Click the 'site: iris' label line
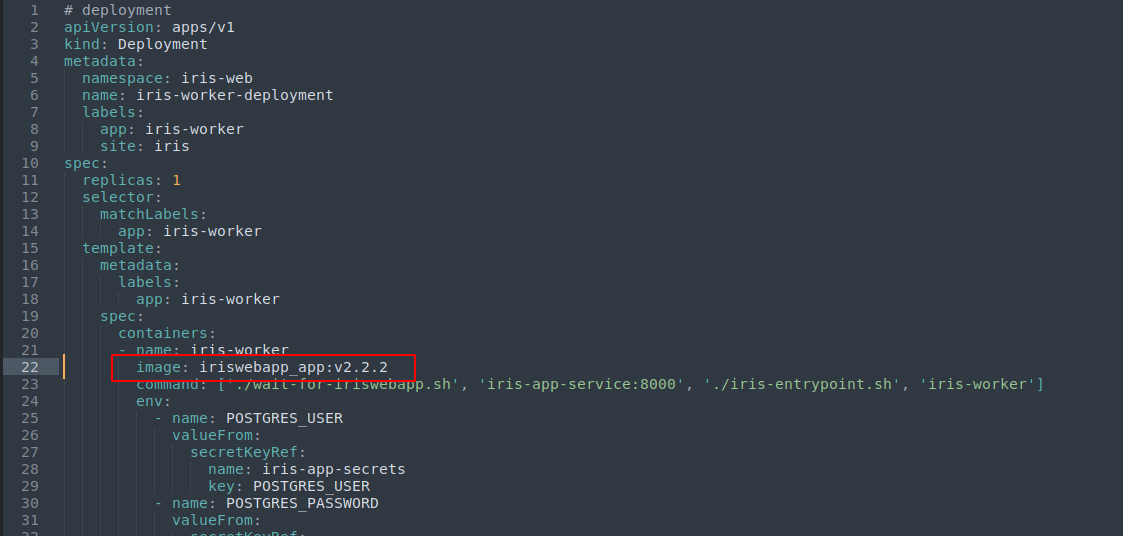The image size is (1123, 536). pos(144,146)
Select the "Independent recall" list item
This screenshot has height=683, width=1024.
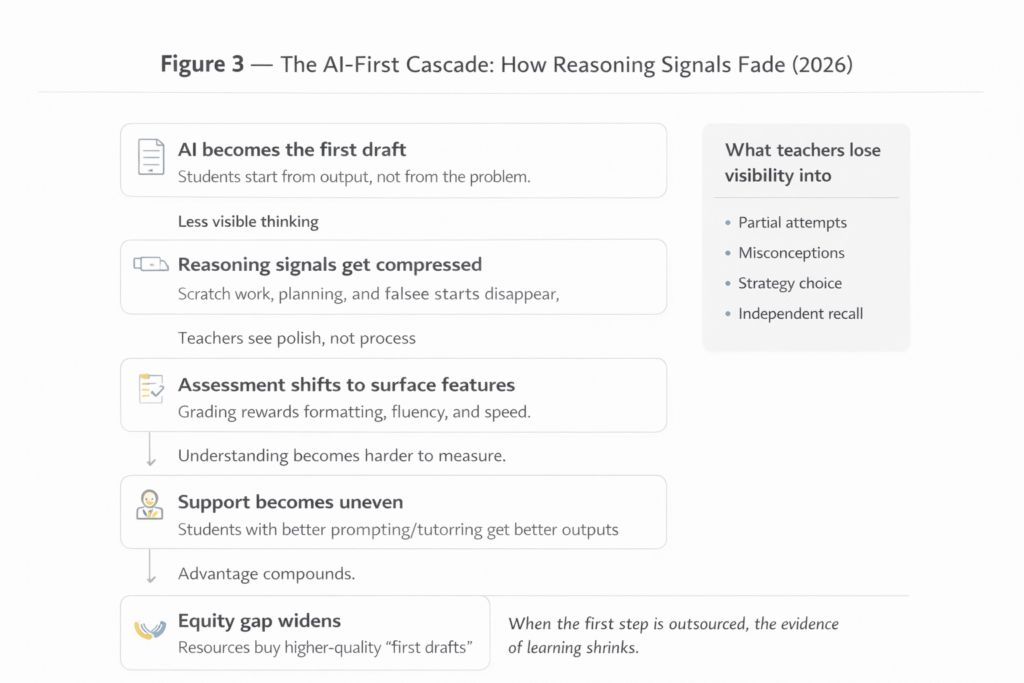click(800, 313)
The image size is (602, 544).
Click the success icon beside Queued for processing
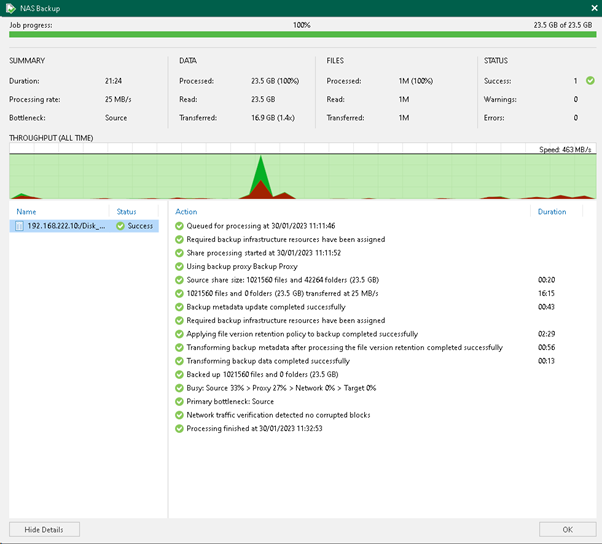(x=179, y=226)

= = = =

PROBLEM
Each record must be returned exactly as it stands, and the images omitted.

SOLUTION
Click the 'site: iris' label line
The image size is (1123, 536). pos(144,146)
Select the "Independent recall" list item
This screenshot has height=683, width=1024.
click(800, 313)
The image size is (602, 544).
Click the success icon beside Queued for processing
(x=179, y=226)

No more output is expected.